What actually works is PMM providing ICP concentration data so sales leadership knows where your best-fit customers actually are. TAM analysis by territory that shows revenue potential and helps set fair quotas. Win/loss analysis by segment that reveals where you win at higher rates. Segment-based or hybrid territory models that let reps specialize. And annual rebalancing that adjusts territories based on actual performance data.

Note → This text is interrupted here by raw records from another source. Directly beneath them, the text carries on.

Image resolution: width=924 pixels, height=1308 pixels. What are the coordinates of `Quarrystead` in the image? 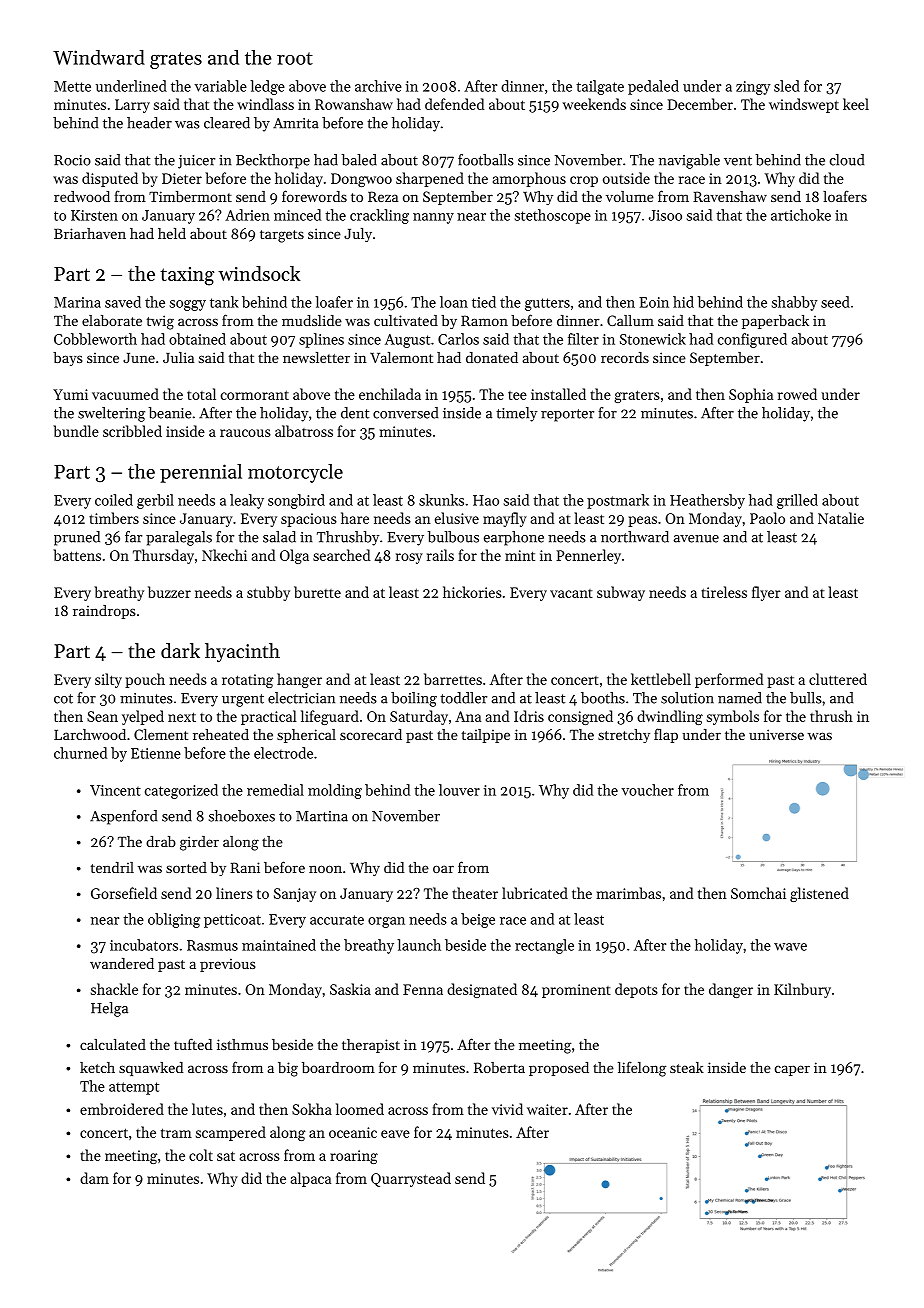 It's located at (411, 1179).
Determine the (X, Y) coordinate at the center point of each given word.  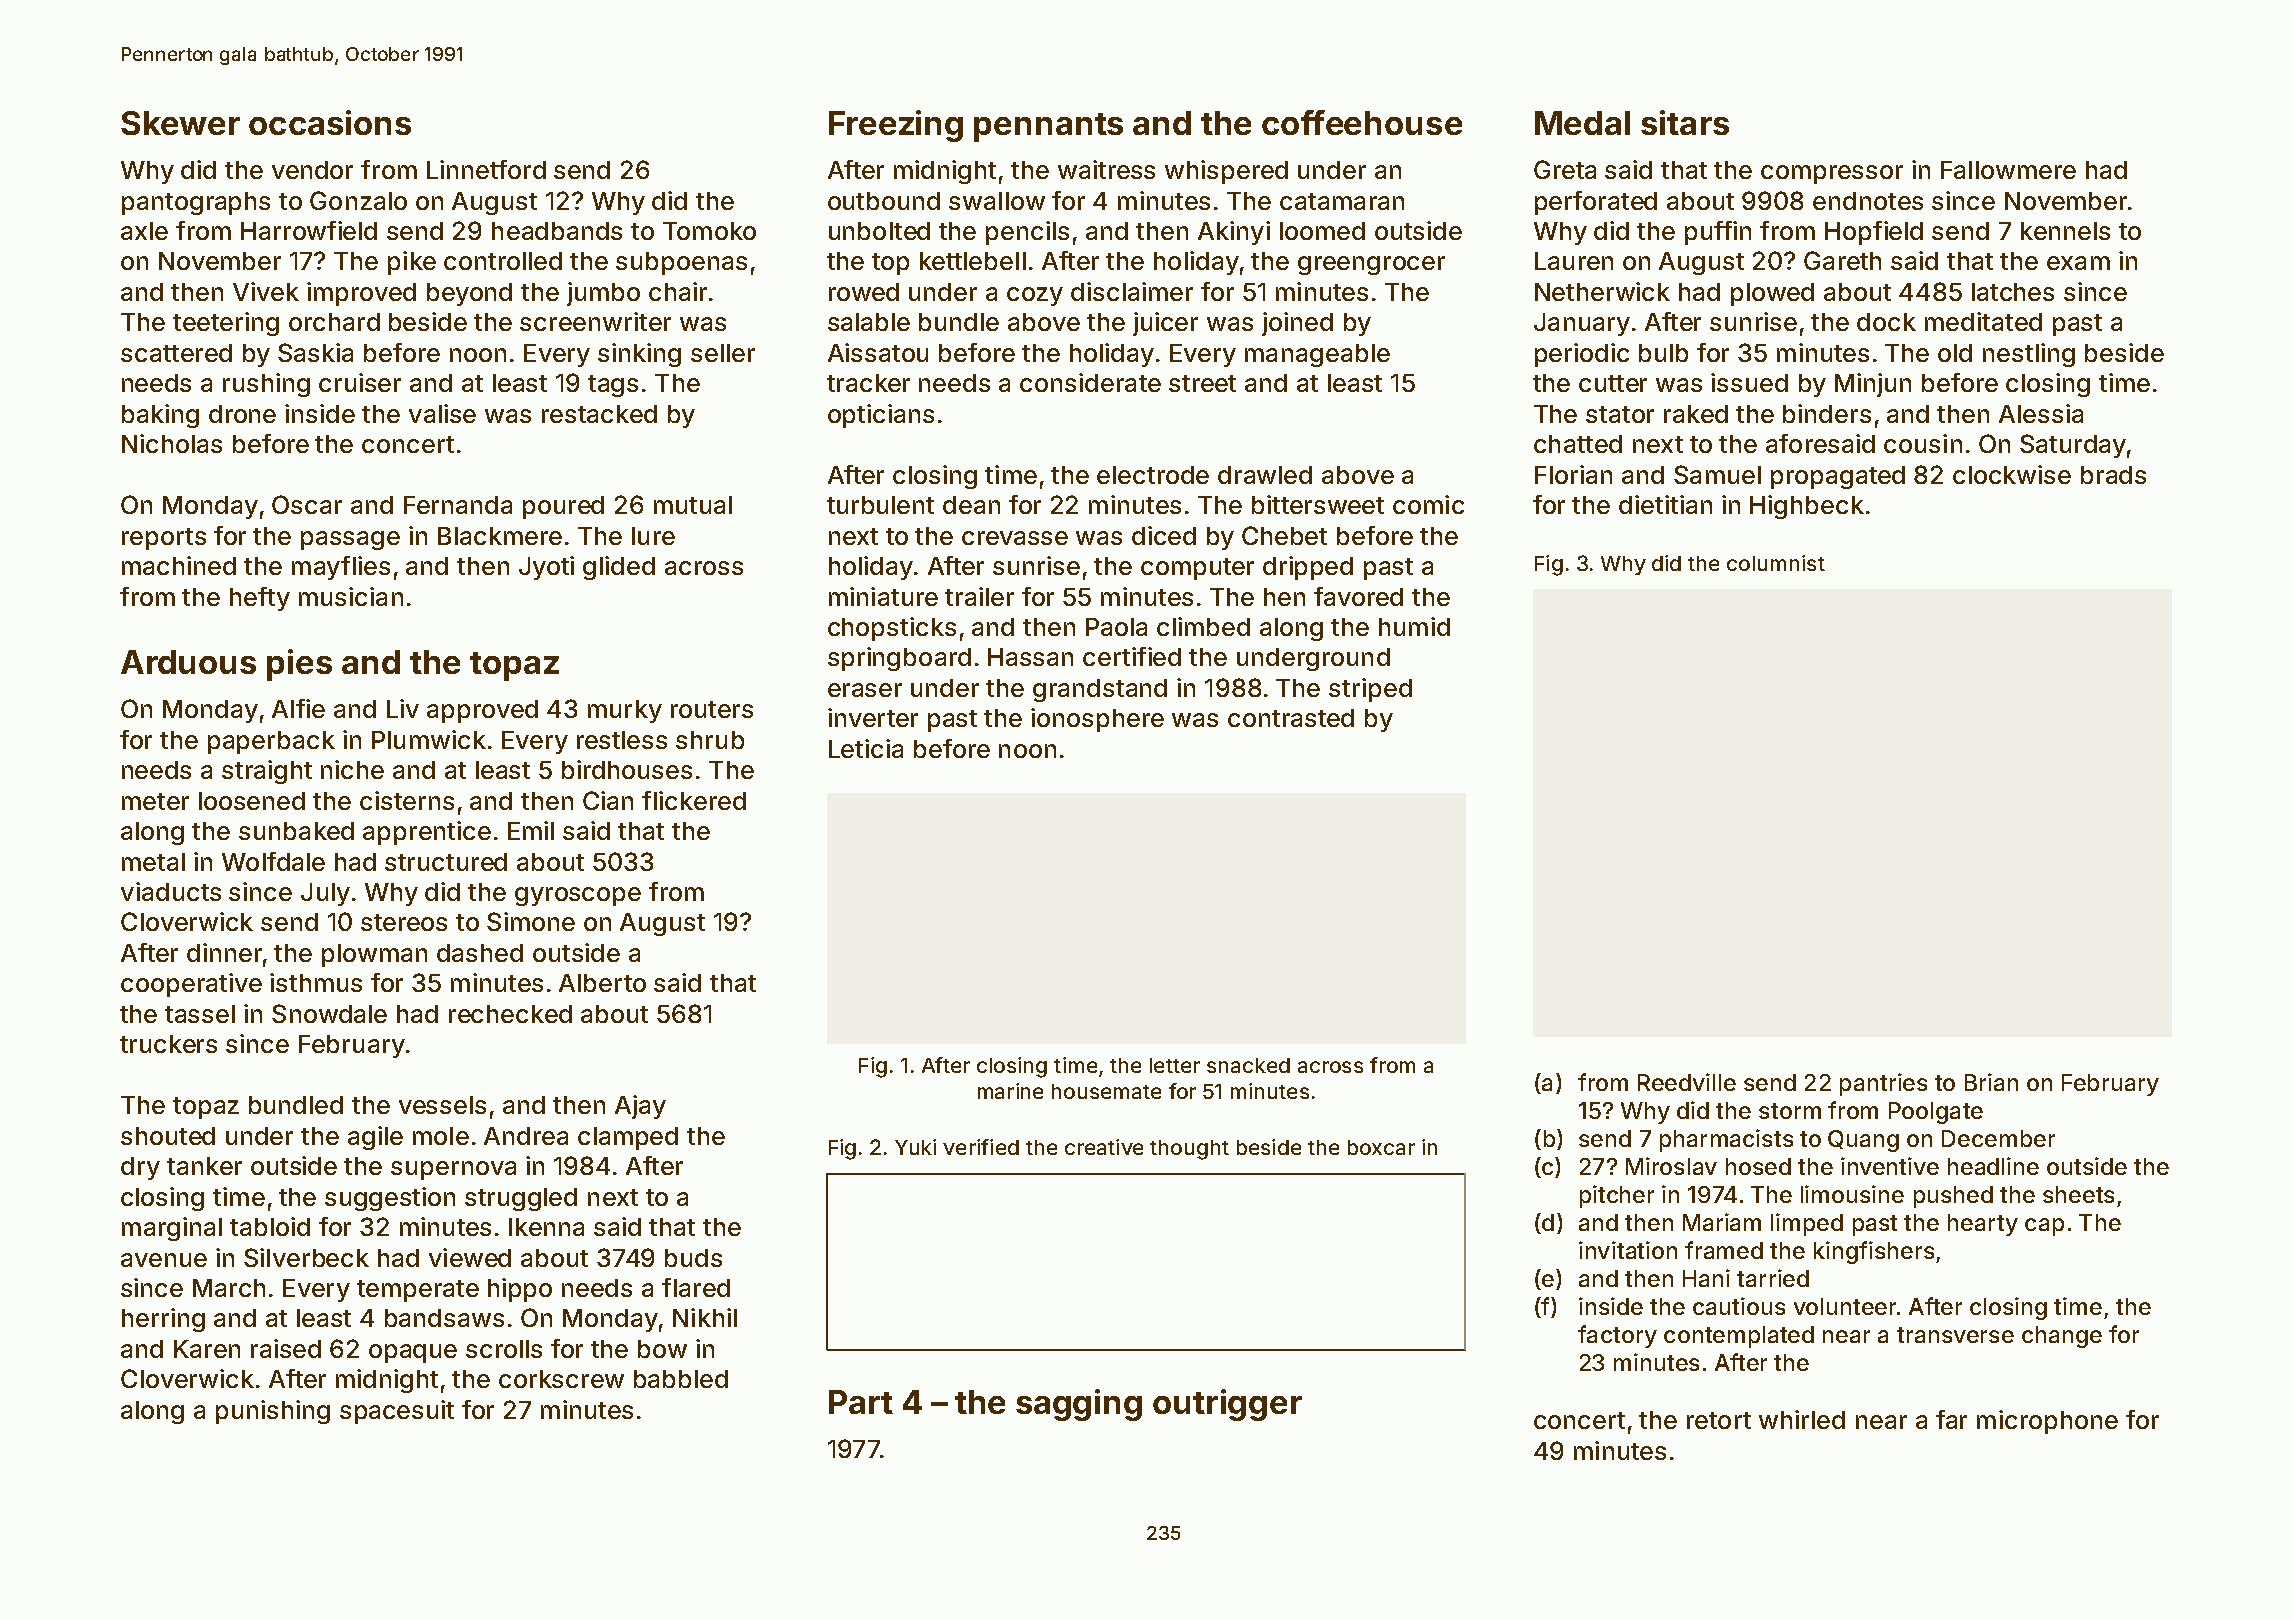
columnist (1776, 563)
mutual (693, 505)
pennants (1048, 127)
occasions (330, 122)
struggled (521, 1199)
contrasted (1291, 718)
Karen (207, 1349)
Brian (1991, 1082)
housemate (1106, 1091)
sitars (1685, 122)
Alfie (298, 708)
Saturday (2073, 446)
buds (693, 1258)
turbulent (880, 505)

The best territory planning I've seen is data-driven from day one. ICP concentration mapping, TAM calculations, historical win rate analysis—all inform the territory model. Territories are balanced with similar TAM-to-quota ratios so reps compete on fair footing. They're specialized by segment or vertical so reps build deep expertise. They're reviewed annually and rebalanced based on performance data. And they're designed collaboratively by Sales, PMM, and RevOps so everyone's insights are incorporated.
If your reps have wildly different win rates by territory—some at 45%, others at 15%—you have a territory planning problem, not a rep performance problem. The playing field isn't level, and no amount of coaching will fix structural imbalance.
Provide the data. Model different scenarios. Push for balanced, specialized territories. That's how PMM influences territory planning in ways that actually improve win rates across the board.